Facts are stated in the special verdict, which probably authorize the conclusion that there was a waiver of notice. There are cases which go very far toward sustaining the appellant’s position that notice and proof of loss were waived. Ætna Ins. Co. v. Shryer, 85 Ind. 362; Byrne v. Rising Sun Ins. Co., 20 Ind. 103; Harris v. Phœnix Ins. Co., 35 Conn. 310; Farmers’, etc., Ins. Co. v. Moyer, 97 Pa. State 441; Farmers’, etc., Ins. Co. v. Taylor, 73 Pa. State 342; Pennsylvania Fire Ins. Co. v. Kittle, 39 Mich. 51. The entire theory of the defense, indeed, implies that notice and proof of loss would have been unavailing, for the insurer repudiates the contract and denies all liability. The elementary principle that where a contract is repudiated, or where a party absolutely denies liability under it, performance of stipulations requiring notice, demand, or the like, are waived, fully applies to contracts of insurance. Little v. Phœnix Ins. Co., 123 Mass. 380. We have very much more doubt whether the appellant was not entitled to judgment on the special verdict than upon any of the questions we have hitherto considered; and, hence, we can not accept as correct the appellee’s theory that the many errors in ruling on the pleadings were rendered harmless by the verdict.

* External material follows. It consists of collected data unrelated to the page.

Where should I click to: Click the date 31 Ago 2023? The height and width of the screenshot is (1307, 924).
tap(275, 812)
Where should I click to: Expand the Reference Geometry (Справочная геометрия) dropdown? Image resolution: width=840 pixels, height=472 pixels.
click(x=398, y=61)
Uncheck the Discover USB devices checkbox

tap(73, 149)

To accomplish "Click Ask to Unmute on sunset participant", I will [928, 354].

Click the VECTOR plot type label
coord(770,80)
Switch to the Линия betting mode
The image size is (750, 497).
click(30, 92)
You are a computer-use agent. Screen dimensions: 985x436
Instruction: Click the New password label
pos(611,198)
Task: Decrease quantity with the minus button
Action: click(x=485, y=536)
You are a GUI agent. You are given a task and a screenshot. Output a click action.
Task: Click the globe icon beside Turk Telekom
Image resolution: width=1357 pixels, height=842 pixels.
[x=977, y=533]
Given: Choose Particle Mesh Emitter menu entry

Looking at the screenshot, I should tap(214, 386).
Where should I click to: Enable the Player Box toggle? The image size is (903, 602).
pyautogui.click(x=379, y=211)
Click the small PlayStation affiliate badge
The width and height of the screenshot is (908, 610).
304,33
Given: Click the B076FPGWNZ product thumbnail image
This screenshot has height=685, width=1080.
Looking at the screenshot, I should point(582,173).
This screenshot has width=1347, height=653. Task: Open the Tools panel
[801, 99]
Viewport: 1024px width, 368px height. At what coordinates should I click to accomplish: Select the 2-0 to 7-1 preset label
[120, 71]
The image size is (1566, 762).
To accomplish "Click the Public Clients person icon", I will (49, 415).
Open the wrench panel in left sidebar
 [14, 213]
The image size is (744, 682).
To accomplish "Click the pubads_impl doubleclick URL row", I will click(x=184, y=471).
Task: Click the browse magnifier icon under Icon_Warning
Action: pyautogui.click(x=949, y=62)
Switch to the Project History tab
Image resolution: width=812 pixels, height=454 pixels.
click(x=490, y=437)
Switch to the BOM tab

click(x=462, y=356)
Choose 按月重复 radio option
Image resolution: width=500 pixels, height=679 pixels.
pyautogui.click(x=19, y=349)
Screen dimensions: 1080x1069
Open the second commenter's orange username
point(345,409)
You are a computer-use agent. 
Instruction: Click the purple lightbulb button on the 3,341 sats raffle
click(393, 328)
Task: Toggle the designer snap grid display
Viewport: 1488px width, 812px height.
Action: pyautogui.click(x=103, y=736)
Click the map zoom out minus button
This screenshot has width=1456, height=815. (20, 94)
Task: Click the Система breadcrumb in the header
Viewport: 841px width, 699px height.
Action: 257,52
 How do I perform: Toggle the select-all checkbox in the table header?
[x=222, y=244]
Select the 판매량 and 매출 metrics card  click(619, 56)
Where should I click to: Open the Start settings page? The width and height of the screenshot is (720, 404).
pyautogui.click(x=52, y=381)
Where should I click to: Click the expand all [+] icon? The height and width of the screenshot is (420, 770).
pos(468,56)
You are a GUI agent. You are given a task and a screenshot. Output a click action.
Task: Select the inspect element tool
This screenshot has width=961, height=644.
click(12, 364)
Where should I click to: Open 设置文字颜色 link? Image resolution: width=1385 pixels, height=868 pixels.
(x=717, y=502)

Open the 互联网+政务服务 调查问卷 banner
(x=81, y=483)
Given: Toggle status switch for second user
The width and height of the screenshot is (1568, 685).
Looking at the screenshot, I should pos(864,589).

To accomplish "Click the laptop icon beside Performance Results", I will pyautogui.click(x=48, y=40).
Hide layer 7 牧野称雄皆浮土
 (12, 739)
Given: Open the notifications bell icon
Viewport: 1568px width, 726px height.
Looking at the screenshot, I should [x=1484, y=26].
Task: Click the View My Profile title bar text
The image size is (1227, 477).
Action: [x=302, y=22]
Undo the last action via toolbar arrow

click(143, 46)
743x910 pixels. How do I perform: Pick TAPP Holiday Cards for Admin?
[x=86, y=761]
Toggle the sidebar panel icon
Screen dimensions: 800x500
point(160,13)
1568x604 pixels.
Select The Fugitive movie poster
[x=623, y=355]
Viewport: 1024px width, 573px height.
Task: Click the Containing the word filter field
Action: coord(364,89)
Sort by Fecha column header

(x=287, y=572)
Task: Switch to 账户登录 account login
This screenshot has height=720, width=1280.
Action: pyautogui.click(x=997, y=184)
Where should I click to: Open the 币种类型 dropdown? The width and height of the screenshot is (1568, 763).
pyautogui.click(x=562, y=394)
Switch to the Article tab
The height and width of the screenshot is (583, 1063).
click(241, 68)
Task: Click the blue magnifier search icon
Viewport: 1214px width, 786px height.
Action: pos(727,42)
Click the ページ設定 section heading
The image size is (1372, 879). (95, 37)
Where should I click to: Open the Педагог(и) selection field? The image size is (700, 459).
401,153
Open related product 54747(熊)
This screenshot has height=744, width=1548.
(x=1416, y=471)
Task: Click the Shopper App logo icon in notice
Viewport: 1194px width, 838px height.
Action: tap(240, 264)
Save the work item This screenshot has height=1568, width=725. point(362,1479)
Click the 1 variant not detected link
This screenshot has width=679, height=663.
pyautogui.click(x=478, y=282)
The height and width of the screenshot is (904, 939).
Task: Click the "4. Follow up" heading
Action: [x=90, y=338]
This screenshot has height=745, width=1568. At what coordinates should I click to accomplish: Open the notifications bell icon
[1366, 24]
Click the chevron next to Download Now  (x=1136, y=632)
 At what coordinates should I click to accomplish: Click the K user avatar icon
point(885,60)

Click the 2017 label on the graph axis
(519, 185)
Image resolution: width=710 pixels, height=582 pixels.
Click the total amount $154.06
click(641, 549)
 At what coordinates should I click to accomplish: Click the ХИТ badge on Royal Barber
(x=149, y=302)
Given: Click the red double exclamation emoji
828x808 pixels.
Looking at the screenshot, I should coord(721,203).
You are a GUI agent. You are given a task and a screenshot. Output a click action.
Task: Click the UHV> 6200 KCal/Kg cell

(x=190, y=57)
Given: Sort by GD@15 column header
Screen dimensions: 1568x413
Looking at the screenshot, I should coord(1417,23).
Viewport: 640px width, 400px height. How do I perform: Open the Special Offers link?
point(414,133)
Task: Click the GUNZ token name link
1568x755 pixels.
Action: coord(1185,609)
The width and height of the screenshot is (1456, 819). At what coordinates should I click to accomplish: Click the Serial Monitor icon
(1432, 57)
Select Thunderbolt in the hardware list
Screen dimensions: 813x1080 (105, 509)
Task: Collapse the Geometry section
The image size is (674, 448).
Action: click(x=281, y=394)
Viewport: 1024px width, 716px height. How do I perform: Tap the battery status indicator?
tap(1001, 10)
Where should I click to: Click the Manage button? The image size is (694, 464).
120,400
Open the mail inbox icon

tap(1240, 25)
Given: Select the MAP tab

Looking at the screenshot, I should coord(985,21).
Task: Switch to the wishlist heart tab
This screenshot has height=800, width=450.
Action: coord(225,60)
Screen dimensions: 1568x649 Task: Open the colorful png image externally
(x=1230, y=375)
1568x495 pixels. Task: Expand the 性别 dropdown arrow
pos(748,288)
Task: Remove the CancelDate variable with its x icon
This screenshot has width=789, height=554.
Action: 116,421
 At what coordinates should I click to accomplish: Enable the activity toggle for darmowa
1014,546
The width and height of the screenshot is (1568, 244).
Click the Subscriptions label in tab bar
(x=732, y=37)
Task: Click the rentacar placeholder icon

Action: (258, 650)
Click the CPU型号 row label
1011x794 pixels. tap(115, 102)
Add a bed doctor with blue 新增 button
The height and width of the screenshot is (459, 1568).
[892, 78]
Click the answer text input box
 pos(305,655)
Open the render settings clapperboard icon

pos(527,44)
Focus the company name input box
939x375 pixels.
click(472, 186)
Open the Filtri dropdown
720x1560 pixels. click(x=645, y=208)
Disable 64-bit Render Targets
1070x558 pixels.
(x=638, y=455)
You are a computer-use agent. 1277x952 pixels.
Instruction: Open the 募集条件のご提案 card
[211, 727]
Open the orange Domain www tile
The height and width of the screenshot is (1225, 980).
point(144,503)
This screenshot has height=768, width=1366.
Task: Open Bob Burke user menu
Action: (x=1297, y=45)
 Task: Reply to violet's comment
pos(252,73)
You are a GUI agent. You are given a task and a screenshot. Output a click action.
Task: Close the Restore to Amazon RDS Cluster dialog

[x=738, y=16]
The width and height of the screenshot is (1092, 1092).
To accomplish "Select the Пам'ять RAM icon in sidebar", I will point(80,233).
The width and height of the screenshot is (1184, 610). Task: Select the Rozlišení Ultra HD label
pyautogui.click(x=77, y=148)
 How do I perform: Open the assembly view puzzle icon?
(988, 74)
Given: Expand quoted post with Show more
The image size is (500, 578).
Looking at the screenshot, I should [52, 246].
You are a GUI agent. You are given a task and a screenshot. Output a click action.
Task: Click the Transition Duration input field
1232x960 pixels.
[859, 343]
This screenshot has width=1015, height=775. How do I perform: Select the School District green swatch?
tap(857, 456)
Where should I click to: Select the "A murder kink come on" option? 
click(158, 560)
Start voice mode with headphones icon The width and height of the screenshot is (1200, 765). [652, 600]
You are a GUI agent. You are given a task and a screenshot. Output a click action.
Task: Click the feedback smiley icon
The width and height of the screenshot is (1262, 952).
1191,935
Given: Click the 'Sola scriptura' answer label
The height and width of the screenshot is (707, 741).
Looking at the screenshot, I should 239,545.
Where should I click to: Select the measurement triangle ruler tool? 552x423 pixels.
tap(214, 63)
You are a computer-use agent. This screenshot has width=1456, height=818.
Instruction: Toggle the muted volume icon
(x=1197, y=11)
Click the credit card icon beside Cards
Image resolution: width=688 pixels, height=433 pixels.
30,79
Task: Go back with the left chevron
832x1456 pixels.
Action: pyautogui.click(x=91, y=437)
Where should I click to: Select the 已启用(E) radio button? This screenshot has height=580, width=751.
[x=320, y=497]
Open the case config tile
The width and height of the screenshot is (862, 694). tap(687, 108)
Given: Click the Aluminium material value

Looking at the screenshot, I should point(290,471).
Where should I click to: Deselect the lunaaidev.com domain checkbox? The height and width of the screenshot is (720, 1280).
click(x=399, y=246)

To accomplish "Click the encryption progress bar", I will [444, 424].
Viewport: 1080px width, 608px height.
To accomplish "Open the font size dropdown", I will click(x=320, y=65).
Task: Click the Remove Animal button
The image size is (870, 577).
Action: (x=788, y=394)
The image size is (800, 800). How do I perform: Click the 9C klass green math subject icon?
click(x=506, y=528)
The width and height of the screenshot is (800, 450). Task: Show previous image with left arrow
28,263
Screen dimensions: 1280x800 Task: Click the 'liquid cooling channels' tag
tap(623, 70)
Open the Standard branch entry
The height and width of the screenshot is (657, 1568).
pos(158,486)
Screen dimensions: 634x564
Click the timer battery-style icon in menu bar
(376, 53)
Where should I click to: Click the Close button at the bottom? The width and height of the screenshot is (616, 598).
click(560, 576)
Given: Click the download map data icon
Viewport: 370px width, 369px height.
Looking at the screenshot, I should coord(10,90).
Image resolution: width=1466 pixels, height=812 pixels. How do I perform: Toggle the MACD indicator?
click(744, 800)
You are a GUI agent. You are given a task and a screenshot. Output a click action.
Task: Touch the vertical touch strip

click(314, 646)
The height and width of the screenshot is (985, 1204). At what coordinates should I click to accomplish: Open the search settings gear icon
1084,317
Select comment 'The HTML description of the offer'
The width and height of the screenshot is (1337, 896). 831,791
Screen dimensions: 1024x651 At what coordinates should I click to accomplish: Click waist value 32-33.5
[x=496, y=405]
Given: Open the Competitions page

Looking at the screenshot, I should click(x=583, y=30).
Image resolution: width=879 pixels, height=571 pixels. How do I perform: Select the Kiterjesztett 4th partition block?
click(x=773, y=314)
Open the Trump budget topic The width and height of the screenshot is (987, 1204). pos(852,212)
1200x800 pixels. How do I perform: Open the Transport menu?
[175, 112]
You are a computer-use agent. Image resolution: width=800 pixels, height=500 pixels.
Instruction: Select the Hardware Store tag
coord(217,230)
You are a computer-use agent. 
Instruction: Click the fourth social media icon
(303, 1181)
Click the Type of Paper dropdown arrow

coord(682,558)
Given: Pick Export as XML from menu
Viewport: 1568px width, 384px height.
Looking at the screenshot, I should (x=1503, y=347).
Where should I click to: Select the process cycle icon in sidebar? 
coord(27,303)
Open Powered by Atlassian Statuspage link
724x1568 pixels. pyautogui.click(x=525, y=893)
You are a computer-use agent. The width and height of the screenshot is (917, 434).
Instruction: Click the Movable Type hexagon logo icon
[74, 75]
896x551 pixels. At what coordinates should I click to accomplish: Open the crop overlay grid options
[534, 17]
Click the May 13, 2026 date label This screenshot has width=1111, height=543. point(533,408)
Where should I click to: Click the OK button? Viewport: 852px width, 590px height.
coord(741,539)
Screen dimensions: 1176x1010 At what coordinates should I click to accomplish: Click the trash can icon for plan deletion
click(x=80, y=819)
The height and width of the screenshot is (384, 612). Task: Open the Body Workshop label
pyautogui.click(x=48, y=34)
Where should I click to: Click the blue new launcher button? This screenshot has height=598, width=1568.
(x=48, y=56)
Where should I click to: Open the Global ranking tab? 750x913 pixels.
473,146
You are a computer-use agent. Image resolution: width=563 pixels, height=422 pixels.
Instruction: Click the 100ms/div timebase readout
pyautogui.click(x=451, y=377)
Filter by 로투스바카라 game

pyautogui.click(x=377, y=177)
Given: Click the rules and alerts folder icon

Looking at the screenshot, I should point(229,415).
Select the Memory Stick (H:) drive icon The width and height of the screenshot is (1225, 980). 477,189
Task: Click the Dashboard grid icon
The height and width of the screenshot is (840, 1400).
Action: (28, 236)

We have given full consideration to the argument of the appellee’s counsel that the facts relating to the waiver are outside of the issues, and to the cases of Purdue v. Noffsinger, 15 Ind. 386; Newby v. Rogers, 40 Ind. 9, and Continental Ins. Co. v. Vanlue, supra, and we are not inclined to dissent from the proposition that facts outside of the issues add no force to the verdict. See authorities cited Elliott’s Appellate Procedure, sections 766, 767. But granting, what is doubtful, that the facts relative to a waiver are outside of the issues, still it *121can not be concluded that the verdict cures material and influential errors committed in the rulings on the pleadings; for, as we have already substantially said, a special verdict does not cure such errors, unless it affirmatively shows, with decisive clearness, that the errors did no harm. This, it must be plain to every one, is not shown by a verdict stating facts outside the issues, since it must affirmatively appear, in order to heal, such errors, that the merits are wholly with the party who relies upon a special verdict as obviating the effect of prior influential errors. It is not to be forgotten that the insurance company is here seeking the benefit of a harsh rule, and. insisting that the courts declare a forfeiture, although it retains the benefit conferred upon it by the contract it asks the court to declare forfeited. Courts, as has been again and again decided, refuse to declare forfeitures except in very clear cases, and the verdict before us certainly does not make a clear case, much less will it justify us in disregarding such errors as we have pointed out in order to relieve the insurance company by declaring a forfeiture. It is our duty to avert a forfeiture if it can be j ustly done. Franklin, etc., Ins. Co. v. Wallace, 93 Ind. 7; Northwestern, etc., Ins. Co. v. Hazelett, 105 Ind. 212; Ætna Ins. Co. v. Deming, 123 Ind. 384. Here the appellee asks us to reverse this rule by disregarding material intermediate errors, and giving it the benefit of all intendments that ingenuity can suggest, in order to open the way to a declaration of forfeiture. This we can not do.
Filed October 27, 1892;
motion for a rehearing overruled December 30, 1892.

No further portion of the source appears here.